According to reports, jail guard Paul Riches Bacayo, 37, of Mohon, Talisay City, was found with a 25-gram pack of suspected shabu worth P170,000, cash worth ?900, tobacco, and a Galaxy 11 cellphone when he reported for duty last Wednesday. He did not expect that his fellow guards would frisk him.
We say one answer to the question because we are sure there are other answers. We are sure detainees have other ways of getting things inside the jail that should be kept out.
But, really, who better to bring items into the jail than a jail guard? He is someone who works there who has access to the outside. He isn’t usually frisked when he enters the jail.
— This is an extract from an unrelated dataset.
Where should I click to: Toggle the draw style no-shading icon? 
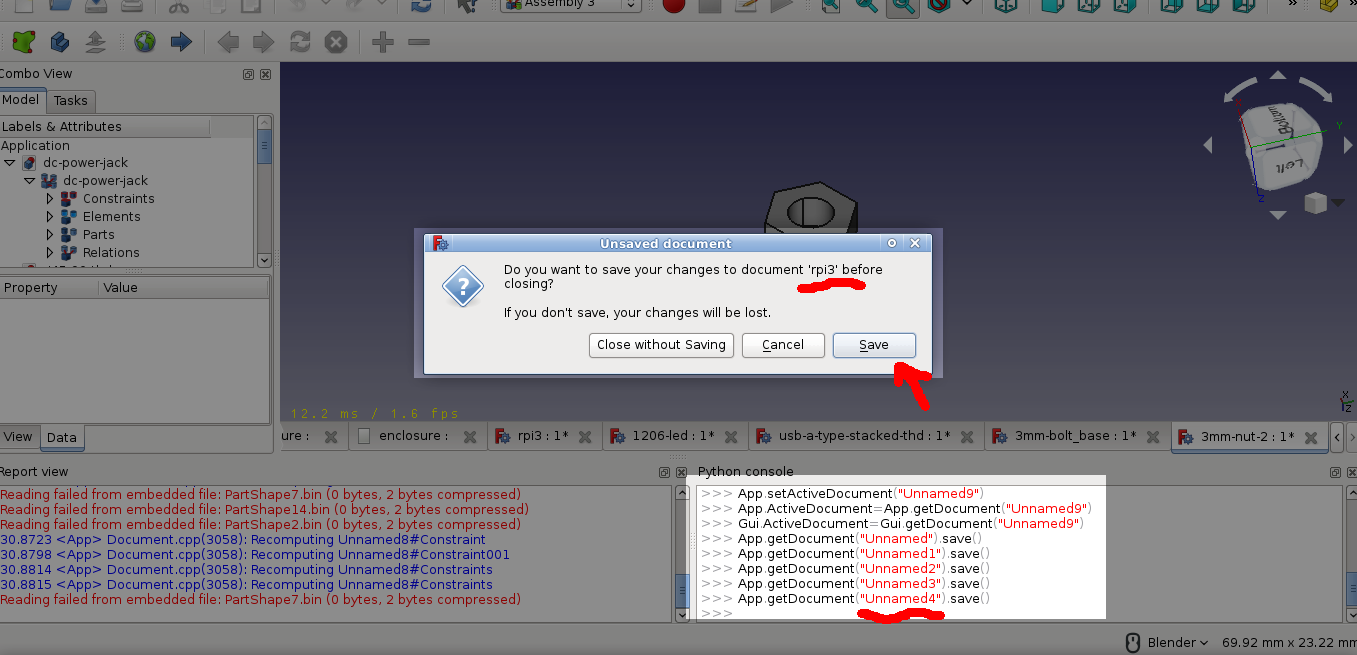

He is normally beyond suspicion of such an act.
Now we have to pose several questions.
How was the jail guard persuaded to bring in the prohibited items? What was promised or threatened? Who were the contraband for? And are other jail guards doing the same thing? We have no answers for the first three questions but venture we know the answer to the last. Although not all, there have to be other jail guards doing the same out there, otherwise how are our jails still teeming with drugs and prohibited items.
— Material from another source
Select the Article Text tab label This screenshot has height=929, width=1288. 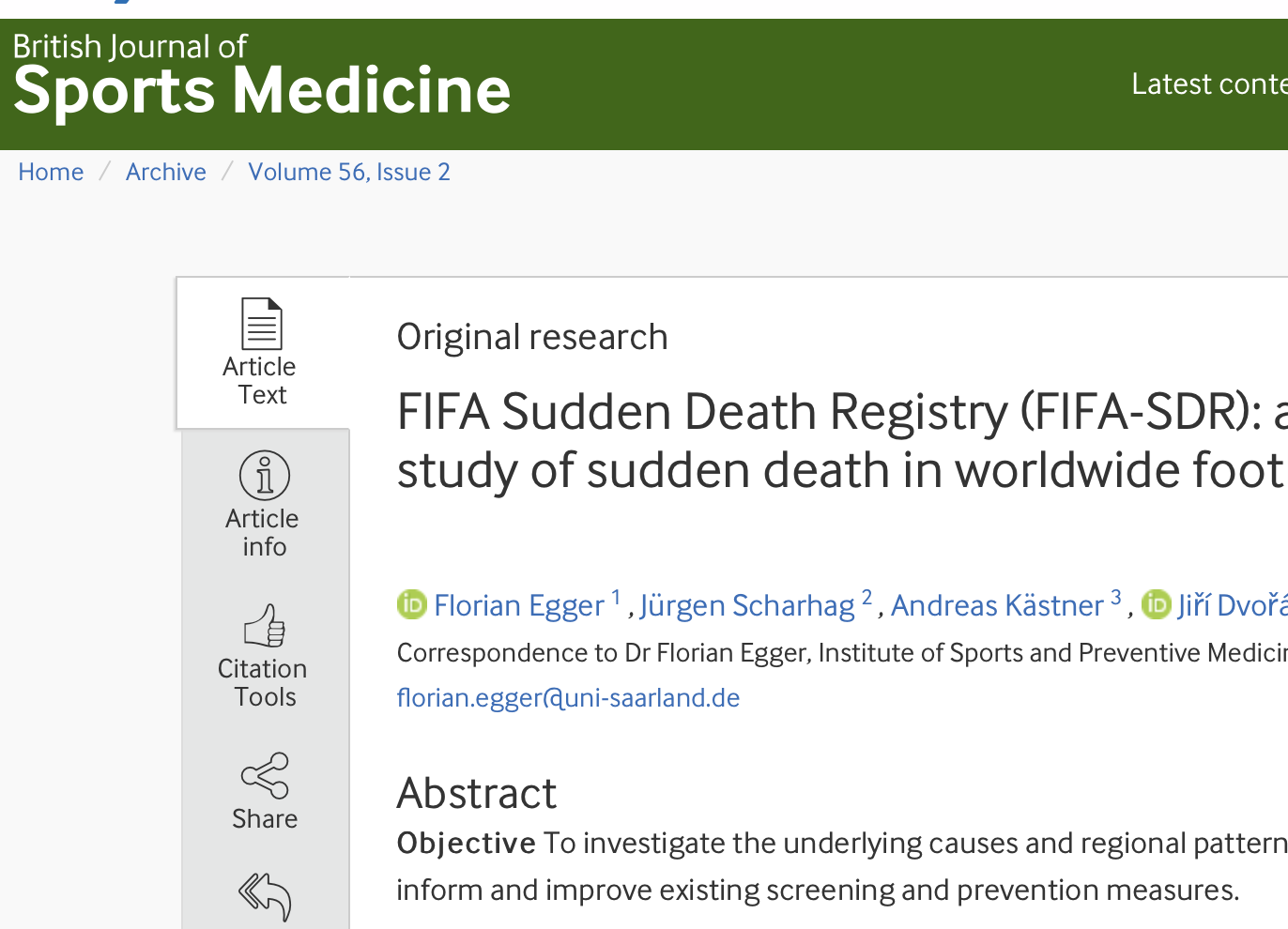coord(260,381)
Bacayo may have just been careless, other guards may have more sophisticated ways or clandestine methods to smuggle prohibited items in instead of just trying to smuggle them in the way Bacayo did.
If proven guilty, Bacayo might soon find out how it feels to be on the other side of prison bars.
Our prisons continue to be havens for criminal operations, and it bugs us to no end to think that some jail guards --people who are supposed to keep watch over prisoners-- may have a hand in its operations.
It’s time for a closer look at our jail guards, both literally and figuratively.